◆ TASK ITEM ◆
A complete and exact copy of the data below is the task.

##### DATA SHOWN #####

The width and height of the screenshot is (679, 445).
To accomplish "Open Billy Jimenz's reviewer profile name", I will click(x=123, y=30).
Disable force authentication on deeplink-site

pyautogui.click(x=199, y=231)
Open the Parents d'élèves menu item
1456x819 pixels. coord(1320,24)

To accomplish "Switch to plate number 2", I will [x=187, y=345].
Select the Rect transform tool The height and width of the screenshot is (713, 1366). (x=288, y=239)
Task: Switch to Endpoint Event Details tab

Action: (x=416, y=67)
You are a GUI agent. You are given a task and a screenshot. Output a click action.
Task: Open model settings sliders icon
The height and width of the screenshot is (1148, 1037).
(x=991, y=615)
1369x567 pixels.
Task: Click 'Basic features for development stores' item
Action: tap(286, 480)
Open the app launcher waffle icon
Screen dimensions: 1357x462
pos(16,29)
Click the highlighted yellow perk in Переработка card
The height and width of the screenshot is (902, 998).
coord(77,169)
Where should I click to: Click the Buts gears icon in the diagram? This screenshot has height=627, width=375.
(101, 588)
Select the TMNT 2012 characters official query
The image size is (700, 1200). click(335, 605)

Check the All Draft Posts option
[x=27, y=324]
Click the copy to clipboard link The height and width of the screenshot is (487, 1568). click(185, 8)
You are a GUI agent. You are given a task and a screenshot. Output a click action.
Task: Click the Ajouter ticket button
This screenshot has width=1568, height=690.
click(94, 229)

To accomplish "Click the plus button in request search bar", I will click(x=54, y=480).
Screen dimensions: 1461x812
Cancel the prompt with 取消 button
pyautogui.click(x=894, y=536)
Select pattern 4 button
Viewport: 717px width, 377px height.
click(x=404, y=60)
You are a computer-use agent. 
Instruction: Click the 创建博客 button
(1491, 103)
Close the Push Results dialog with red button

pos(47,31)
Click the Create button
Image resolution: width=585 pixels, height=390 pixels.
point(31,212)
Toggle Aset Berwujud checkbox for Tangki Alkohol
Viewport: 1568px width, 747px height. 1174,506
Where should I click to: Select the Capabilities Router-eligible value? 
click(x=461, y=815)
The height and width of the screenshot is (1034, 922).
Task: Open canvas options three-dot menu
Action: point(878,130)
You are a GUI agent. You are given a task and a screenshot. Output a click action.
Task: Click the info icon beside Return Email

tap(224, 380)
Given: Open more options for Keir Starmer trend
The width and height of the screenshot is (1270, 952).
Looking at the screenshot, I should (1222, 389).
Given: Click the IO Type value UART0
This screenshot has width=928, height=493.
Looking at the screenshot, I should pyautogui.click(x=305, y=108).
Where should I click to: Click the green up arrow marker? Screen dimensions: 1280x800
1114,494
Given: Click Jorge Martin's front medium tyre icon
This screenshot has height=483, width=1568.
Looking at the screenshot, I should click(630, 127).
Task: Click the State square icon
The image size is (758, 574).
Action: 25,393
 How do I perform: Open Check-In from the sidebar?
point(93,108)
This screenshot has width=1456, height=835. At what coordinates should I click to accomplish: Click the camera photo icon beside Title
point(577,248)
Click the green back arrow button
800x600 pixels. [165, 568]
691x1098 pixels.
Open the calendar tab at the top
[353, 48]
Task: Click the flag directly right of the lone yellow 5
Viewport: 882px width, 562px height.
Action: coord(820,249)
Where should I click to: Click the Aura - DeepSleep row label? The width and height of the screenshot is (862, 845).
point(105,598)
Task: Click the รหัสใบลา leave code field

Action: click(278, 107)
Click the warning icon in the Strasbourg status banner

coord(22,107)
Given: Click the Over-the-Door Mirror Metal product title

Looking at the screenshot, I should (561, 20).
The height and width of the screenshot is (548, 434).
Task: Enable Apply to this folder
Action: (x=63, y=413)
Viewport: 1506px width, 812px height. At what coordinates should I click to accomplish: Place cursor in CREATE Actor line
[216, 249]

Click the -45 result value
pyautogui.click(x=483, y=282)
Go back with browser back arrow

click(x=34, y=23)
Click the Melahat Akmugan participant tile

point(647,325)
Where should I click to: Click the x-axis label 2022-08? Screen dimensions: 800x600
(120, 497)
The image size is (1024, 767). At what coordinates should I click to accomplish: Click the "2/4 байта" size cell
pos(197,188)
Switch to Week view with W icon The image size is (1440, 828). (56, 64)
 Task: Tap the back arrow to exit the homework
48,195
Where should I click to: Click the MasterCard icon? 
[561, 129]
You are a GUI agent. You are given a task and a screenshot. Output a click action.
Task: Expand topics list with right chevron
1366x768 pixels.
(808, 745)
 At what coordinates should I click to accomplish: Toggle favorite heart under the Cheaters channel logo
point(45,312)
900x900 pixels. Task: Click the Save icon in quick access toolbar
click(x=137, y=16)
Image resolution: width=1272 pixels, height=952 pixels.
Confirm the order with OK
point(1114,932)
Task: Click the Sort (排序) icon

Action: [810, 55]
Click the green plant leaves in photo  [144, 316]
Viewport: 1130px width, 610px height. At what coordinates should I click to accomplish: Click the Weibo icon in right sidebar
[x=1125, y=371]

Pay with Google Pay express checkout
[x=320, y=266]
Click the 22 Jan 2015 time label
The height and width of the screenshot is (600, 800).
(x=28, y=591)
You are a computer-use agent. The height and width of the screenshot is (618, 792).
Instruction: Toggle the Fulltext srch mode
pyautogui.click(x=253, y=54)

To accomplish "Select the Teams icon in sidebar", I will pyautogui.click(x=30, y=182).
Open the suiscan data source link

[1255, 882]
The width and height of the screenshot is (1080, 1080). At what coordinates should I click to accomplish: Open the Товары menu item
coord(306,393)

#####

◆ OUTPUT FOR THIS TASK ◆
The width and height of the screenshot is (679, 445).
To accomplish "Open Billy Jimenz's reviewer profile name", I will click(x=123, y=30).
Disable force authentication on deeplink-site

pyautogui.click(x=199, y=231)
Open the Parents d'élèves menu item
1456x819 pixels. coord(1320,24)

To accomplish "Switch to plate number 2", I will [x=187, y=345].
Select the Rect transform tool The height and width of the screenshot is (713, 1366). (x=288, y=239)
Task: Switch to Endpoint Event Details tab

Action: (x=416, y=67)
You are a GUI agent. You are given a task and a screenshot. Output a click action.
Task: Open model settings sliders icon
The height and width of the screenshot is (1148, 1037).
(x=991, y=615)
1369x567 pixels.
Task: Click 'Basic features for development stores' item
Action: tap(286, 480)
Open the app launcher waffle icon
Screen dimensions: 1357x462
pos(16,29)
Click the highlighted yellow perk in Переработка card
The height and width of the screenshot is (902, 998).
coord(77,169)
Where should I click to: Click the Buts gears icon in the diagram? This screenshot has height=627, width=375.
(101, 588)
Select the TMNT 2012 characters official query
The image size is (700, 1200). click(335, 605)

Check the All Draft Posts option
[x=27, y=324]
Click the copy to clipboard link The height and width of the screenshot is (487, 1568). click(185, 8)
You are a GUI agent. You are given a task and a screenshot. Output a click action.
Task: Click the Ajouter ticket button
This screenshot has width=1568, height=690.
click(94, 229)

To accomplish "Click the plus button in request search bar", I will click(x=54, y=480).
Screen dimensions: 1461x812
Cancel the prompt with 取消 button
pyautogui.click(x=894, y=536)
Select pattern 4 button
Viewport: 717px width, 377px height.
click(x=404, y=60)
You are a computer-use agent. 
Instruction: Click the 创建博客 button
(1491, 103)
Close the Push Results dialog with red button

pos(47,31)
Click the Create button
Image resolution: width=585 pixels, height=390 pixels.
point(31,212)
Toggle Aset Berwujud checkbox for Tangki Alkohol
Viewport: 1568px width, 747px height. 1174,506
Where should I click to: Select the Capabilities Router-eligible value? 
click(x=461, y=815)
The height and width of the screenshot is (1034, 922).
Task: Open canvas options three-dot menu
Action: point(878,130)
You are a GUI agent. You are given a task and a screenshot. Output a click action.
Task: Click the info icon beside Return Email

tap(224, 380)
Given: Open more options for Keir Starmer trend
The width and height of the screenshot is (1270, 952).
Looking at the screenshot, I should (1222, 389).
Given: Click the IO Type value UART0
This screenshot has width=928, height=493.
Looking at the screenshot, I should pyautogui.click(x=305, y=108).
Where should I click to: Click the green up arrow marker? Screen dimensions: 1280x800
1114,494
Given: Click Jorge Martin's front medium tyre icon
This screenshot has height=483, width=1568.
Looking at the screenshot, I should click(630, 127).
Task: Click the State square icon
The image size is (758, 574).
Action: 25,393
 How do I perform: Open Check-In from the sidebar?
point(93,108)
This screenshot has width=1456, height=835. At what coordinates should I click to accomplish: Click the camera photo icon beside Title
point(577,248)
Click the green back arrow button
800x600 pixels. [165, 568]
691x1098 pixels.
Open the calendar tab at the top
[353, 48]
Task: Click the flag directly right of the lone yellow 5
Viewport: 882px width, 562px height.
Action: coord(820,249)
Where should I click to: Click the Aura - DeepSleep row label? The width and height of the screenshot is (862, 845).
point(105,598)
Task: Click the รหัสใบลา leave code field

Action: click(278, 107)
Click the warning icon in the Strasbourg status banner

coord(22,107)
Given: Click the Over-the-Door Mirror Metal product title

Looking at the screenshot, I should (561, 20).
The height and width of the screenshot is (548, 434).
Task: Enable Apply to this folder
Action: (x=63, y=413)
Viewport: 1506px width, 812px height. At what coordinates should I click to accomplish: Place cursor in CREATE Actor line
[216, 249]

Click the -45 result value
pyautogui.click(x=483, y=282)
Go back with browser back arrow

click(x=34, y=23)
Click the Melahat Akmugan participant tile

point(647,325)
Where should I click to: Click the x-axis label 2022-08? Screen dimensions: 800x600
(120, 497)
The image size is (1024, 767). At what coordinates should I click to accomplish: Click the "2/4 байта" size cell
pos(197,188)
Switch to Week view with W icon The image size is (1440, 828). (56, 64)
 Task: Tap the back arrow to exit the homework
48,195
Where should I click to: Click the MasterCard icon? 
[561, 129]
You are a GUI agent. You are given a task and a screenshot. Output a click action.
Task: Expand topics list with right chevron
1366x768 pixels.
(808, 745)
 At what coordinates should I click to accomplish: Toggle favorite heart under the Cheaters channel logo
point(45,312)
900x900 pixels. Task: Click the Save icon in quick access toolbar
click(x=137, y=16)
Image resolution: width=1272 pixels, height=952 pixels.
Confirm the order with OK
point(1114,932)
Task: Click the Sort (排序) icon

Action: [810, 55]
Click the green plant leaves in photo  [144, 316]
Viewport: 1130px width, 610px height. At what coordinates should I click to accomplish: Click the Weibo icon in right sidebar
[x=1125, y=371]

Pay with Google Pay express checkout
[x=320, y=266]
Click the 22 Jan 2015 time label
The height and width of the screenshot is (600, 800).
(x=28, y=591)
You are a computer-use agent. The height and width of the screenshot is (618, 792).
Instruction: Toggle the Fulltext srch mode
pyautogui.click(x=253, y=54)

To accomplish "Select the Teams icon in sidebar", I will pyautogui.click(x=30, y=182).
Open the suiscan data source link

[1255, 882]
The width and height of the screenshot is (1080, 1080). At what coordinates should I click to accomplish: Open the Товары menu item
coord(306,393)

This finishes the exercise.